> _PROBLEM_:
Your answer is the lines below, exactly, from the one that contains "The image size is (1165, 860)." through the one that contains "Task: Click the index patterns Search field", both included.

> _RECORDS PROVIDED_:
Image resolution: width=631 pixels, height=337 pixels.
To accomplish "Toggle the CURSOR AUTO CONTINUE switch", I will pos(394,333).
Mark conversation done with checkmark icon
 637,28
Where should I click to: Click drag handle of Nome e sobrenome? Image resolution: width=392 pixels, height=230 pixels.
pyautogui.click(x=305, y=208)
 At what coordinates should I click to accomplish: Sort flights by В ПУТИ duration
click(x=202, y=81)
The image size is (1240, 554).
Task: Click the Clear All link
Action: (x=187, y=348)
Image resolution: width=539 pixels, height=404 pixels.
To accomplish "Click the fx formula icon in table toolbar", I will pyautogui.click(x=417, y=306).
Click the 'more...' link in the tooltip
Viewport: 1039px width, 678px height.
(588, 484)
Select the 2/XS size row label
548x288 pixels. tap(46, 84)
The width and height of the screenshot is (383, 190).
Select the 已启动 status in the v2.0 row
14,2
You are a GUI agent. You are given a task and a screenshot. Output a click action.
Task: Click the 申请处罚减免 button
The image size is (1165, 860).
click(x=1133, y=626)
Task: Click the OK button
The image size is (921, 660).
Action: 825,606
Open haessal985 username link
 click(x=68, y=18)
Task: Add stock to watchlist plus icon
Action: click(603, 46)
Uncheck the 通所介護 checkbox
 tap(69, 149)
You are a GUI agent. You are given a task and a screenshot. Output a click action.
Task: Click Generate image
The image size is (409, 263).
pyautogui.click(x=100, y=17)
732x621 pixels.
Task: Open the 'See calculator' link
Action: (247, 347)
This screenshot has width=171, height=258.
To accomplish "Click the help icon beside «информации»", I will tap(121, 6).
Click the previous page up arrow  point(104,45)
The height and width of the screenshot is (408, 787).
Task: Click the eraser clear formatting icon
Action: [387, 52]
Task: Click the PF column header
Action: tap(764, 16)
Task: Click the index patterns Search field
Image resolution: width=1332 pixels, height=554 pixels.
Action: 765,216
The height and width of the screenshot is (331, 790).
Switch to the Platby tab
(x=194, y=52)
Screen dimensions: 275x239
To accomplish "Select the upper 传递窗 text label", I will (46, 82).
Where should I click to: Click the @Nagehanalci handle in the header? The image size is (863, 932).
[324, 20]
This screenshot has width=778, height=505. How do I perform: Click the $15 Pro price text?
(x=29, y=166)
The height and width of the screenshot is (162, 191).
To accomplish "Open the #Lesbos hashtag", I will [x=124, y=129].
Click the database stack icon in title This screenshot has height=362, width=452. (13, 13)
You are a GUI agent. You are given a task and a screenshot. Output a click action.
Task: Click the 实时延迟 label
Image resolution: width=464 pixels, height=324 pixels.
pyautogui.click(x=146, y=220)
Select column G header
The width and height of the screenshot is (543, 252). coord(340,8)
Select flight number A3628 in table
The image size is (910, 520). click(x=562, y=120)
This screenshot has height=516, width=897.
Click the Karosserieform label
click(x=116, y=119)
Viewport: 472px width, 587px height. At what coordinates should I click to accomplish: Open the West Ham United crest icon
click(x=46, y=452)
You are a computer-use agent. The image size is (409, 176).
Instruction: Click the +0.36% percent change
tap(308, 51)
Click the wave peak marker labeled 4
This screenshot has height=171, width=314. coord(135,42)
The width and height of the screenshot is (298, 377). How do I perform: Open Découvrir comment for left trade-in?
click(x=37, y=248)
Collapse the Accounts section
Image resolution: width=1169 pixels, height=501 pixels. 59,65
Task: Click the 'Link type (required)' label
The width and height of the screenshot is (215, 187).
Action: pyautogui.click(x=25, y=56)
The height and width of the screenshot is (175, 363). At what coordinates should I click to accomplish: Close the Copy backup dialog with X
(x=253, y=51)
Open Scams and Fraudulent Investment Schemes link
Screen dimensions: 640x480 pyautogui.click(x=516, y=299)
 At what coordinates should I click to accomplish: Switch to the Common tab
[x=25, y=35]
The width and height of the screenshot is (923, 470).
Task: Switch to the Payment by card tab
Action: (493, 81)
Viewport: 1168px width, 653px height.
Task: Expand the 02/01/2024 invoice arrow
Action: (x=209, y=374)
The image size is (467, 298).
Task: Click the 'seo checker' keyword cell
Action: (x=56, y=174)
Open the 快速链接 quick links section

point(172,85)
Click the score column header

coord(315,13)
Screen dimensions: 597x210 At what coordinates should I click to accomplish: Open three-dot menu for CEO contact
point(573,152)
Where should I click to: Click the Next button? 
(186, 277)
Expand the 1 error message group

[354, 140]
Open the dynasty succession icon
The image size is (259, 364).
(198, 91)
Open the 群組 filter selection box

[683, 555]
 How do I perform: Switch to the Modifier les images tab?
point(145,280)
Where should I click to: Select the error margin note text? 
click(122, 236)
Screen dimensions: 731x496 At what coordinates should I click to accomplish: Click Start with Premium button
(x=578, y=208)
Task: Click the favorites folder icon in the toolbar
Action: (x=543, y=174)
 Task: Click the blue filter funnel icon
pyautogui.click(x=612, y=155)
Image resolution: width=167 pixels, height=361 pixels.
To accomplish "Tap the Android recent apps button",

> _EXPECTED ANSWER_:
The image size is (1165, 860).
click(x=1133, y=626)
Task: Click the OK button
The image size is (921, 660).
Action: 825,606
Open haessal985 username link
 click(x=68, y=18)
Task: Add stock to watchlist plus icon
Action: click(603, 46)
Uncheck the 通所介護 checkbox
 tap(69, 149)
You are a GUI agent. You are given a task and a screenshot. Output a click action.
Task: Click Generate image
The image size is (409, 263).
pyautogui.click(x=100, y=17)
732x621 pixels.
Task: Open the 'See calculator' link
Action: (247, 347)
This screenshot has width=171, height=258.
To accomplish "Click the help icon beside «информации»", I will tap(121, 6).
Click the previous page up arrow  point(104,45)
The height and width of the screenshot is (408, 787).
Task: Click the eraser clear formatting icon
Action: [387, 52]
Task: Click the PF column header
Action: tap(764, 16)
Task: Click the index patterns Search field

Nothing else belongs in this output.